Source extract:

☆ ☆ ☆ ☆ ☆ ☆ ☆

Included in the results for the quarter ended September 30, 2022 are:
A $7.7 million ($5.7 million, net of tax, or $0.21 per share) impairment charge to the value of broadcast licenses in Boston, Chicago, Columbus, Dallas, Greenville, Honolulu, Little Rock, Orlando, Philadelphia, Portland, Sacramento, and San Francisco;
A $0.1 million loss on the disposal of assets;
A $3.8 million ($2.8 million, net of tax, or $0.10 per share) legal settlement expense; and
A $0.1 million non-cash compensation charge related to the expensing of stock options.
Included in the results for the quarter ended September 30, 2021 are:
A $2.3 million ($1.7 million, net of tax, or $0.06 per share) charge for debt modification costs. On September 10, 2021, the company refinanced $112.8 million of the 2024 Notes by exchanging into $114.7 million (reflecting a call premium of 1.688%) of 2028 Notes. The transaction was assessed on a lender-specific level and was accounted for as a debt modification in accordance with ASC 470 with $2.3 million of fees paid to third parties included in operating expenses for the period;
A $11.2 million ($8.3 million, net of tax, or $0.30 per diluted share) gain on the forgiveness of PPP loans;
A $0.1 million loss from the early retirement of long-term debt associated with the 2024 Notes;
A $10.6 million ($7.8 million, net of tax, or $0.29 per diluted share) net gain on the disposition of assets relates to a $10.5 million pre-tax gain on the sale of land in Lewisville, Texas, and $0.1 million pre-tax gain on the sale of the Hilary Kramer Financial Newsletter and related assets as well as various other fixed asset disposals; and
A $0.1 million non-cash compensation charge ($0.1 million, net of tax) related to the expensing of stock options.
Per share numbers are calculated based on 27,216,787 diluted weighted average shares for the quarter ended September 30, 2022, and 27,280,949 diluted weighted average shares for the quarter ended September 30, 2021.

☆ ☆ ☆ ☆ ☆ ☆ ☆

Raw data:
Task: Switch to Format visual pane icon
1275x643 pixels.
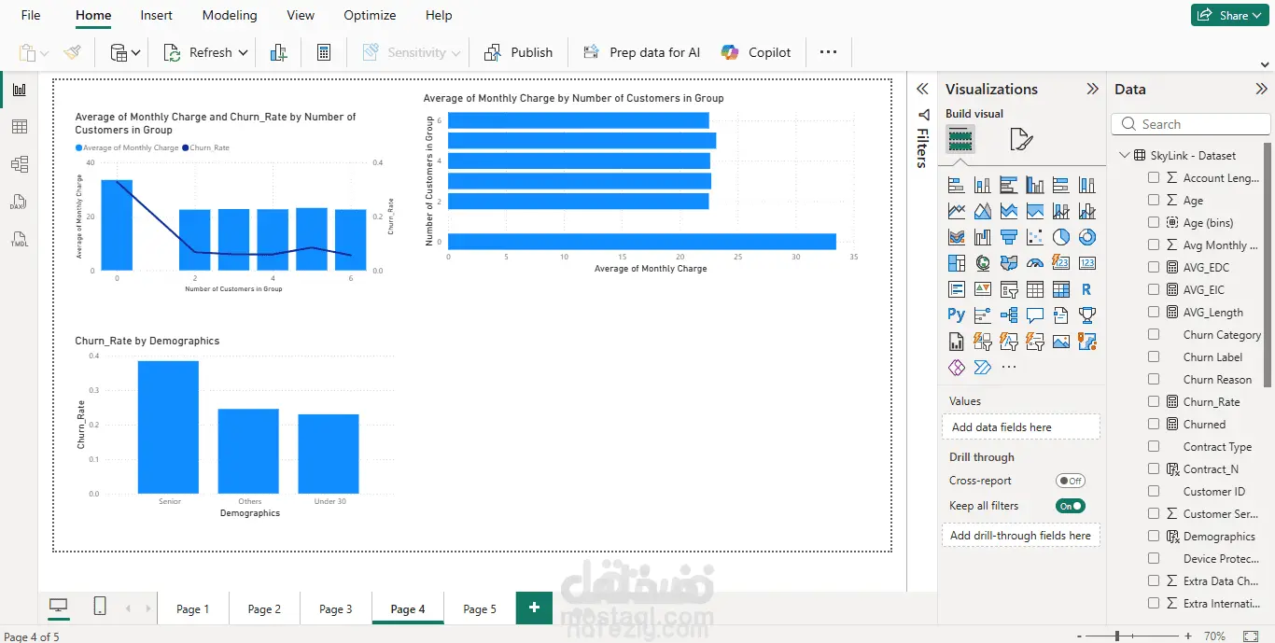Action: [x=1021, y=140]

☆ ☆ ☆ ☆ ☆ ☆ ☆

Tasks to carry out:
**a)** From the quarterly results text, list every item it says is included in the results for the quarter ended September 30, 2022.
**b)** Resume the quarterly results text, picking up right after its final sentence.
The data comes from a separate source and has no connection to the text.

In response:
**a)**
- A $7.7 million impairment charge to the value of broadcast licenses
- A $0.1 million loss on the disposal of assets
- A $3.8 million legal settlement expense
- A $0.1 million non-cash compensation charge related to the expensing of stock options

**b)**
Year to Date 2022 Results
For the nine months ended September 30, 2022 compared to the nine months ended September 30, 2021:
Consolidated
Total revenue increased 4.8% to $198.2 million from $189.1 million;
Total operating expenses increased 19.2% to $194.6 million from $163.3 million;
Operating expenses, excluding stock-based compensation expense, debt modification costs, gains and losses on the sale or disposition of assets, legal settlement, impairments, depreciation expense and amortization expense (1) increased 9.2% to $176.6 million from $161.6 million;
The company’s operating income decreased 86.4% to $3.5 million from $25.8 million;
The company recognized $4.0 million in film distribution income from an unconsolidated equity investment;
The company had a net loss of $1.0 million, or $0.04 net loss per share compared to net income of $24.7 million, or $0.91 net income per diluted share;
EBITDA (1) decreased 63.6% to $17.0 million from $46.7 million; and
Adjusted EBITDA (1) decreased 24.3% to $20.8 million from $27.5 million.
Broadcast
Net broadcast revenue increased 8.3% to $152.0 million from $140.4 million;
SOI (1) decreased 6.8% to $31.2 million from $33.5 million;
Same station (1) net broadcast revenue increased 8.1% to $151.6 million from $140.2 million; and
Same station SOI (1) decreased 6.7% to $31.3 million from $33.6 million.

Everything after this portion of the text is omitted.